Pixel coordinate grounding data:

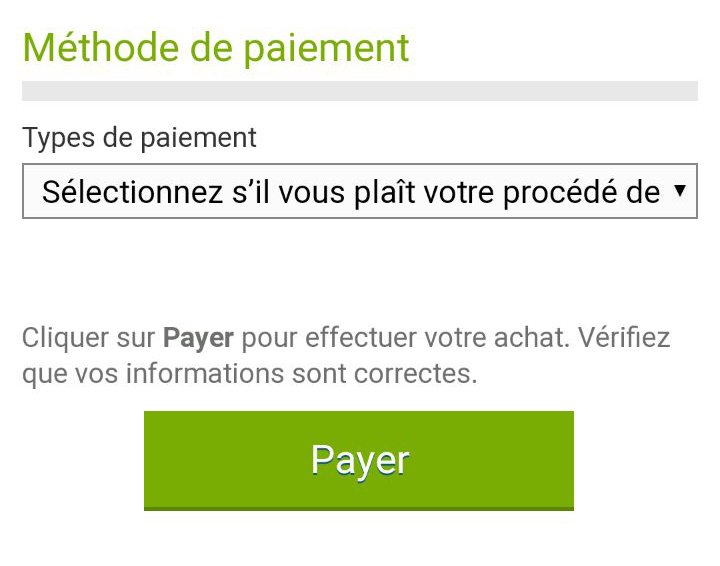Click 'Vérifiez que vos informations' text
Image resolution: width=720 pixels, height=566 pixels.
(x=346, y=356)
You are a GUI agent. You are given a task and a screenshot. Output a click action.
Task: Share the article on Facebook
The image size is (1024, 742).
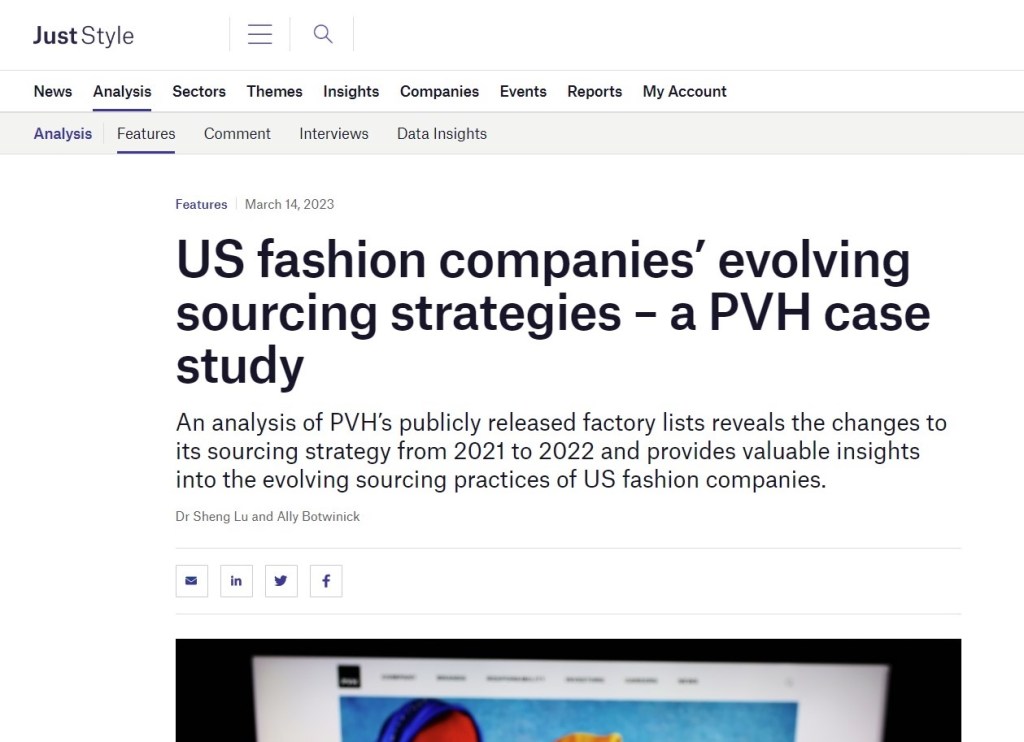[326, 580]
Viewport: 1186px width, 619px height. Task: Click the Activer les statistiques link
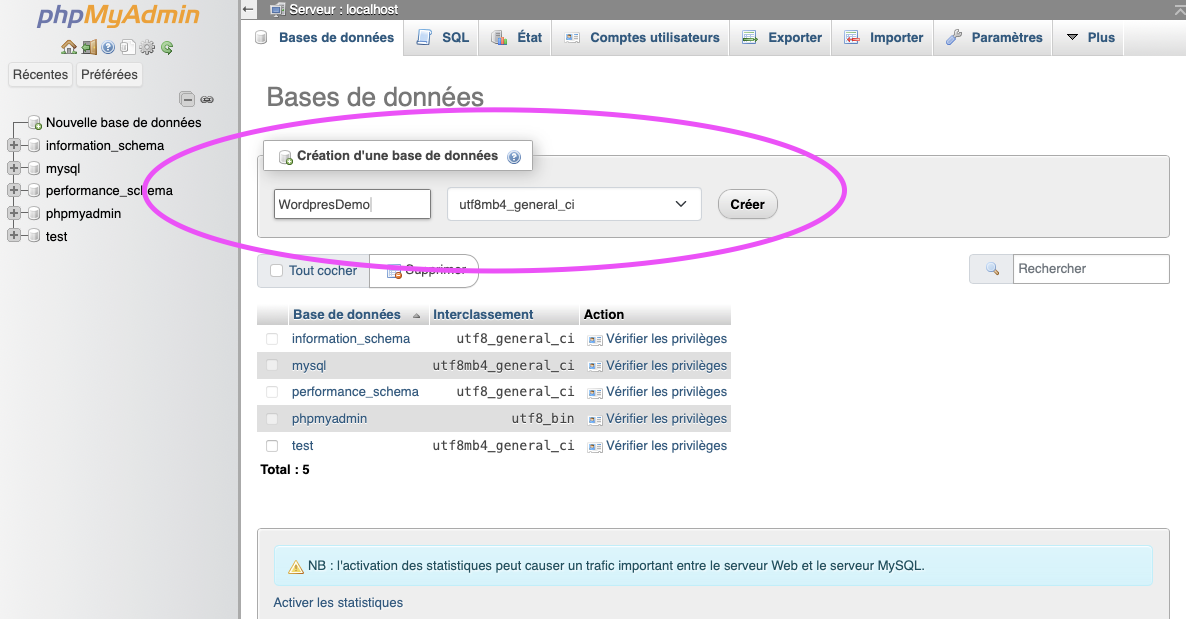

#### PROMPT:
Restate, word for word, each line from the line containing "The image size is (1024, 742)." through the end of the entries above; the pictures are not part of the copy.

#### TASK RESULT:
The image size is (1024, 742).
[326, 580]
Viewport: 1186px width, 619px height. Task: Click the Activer les statistiques link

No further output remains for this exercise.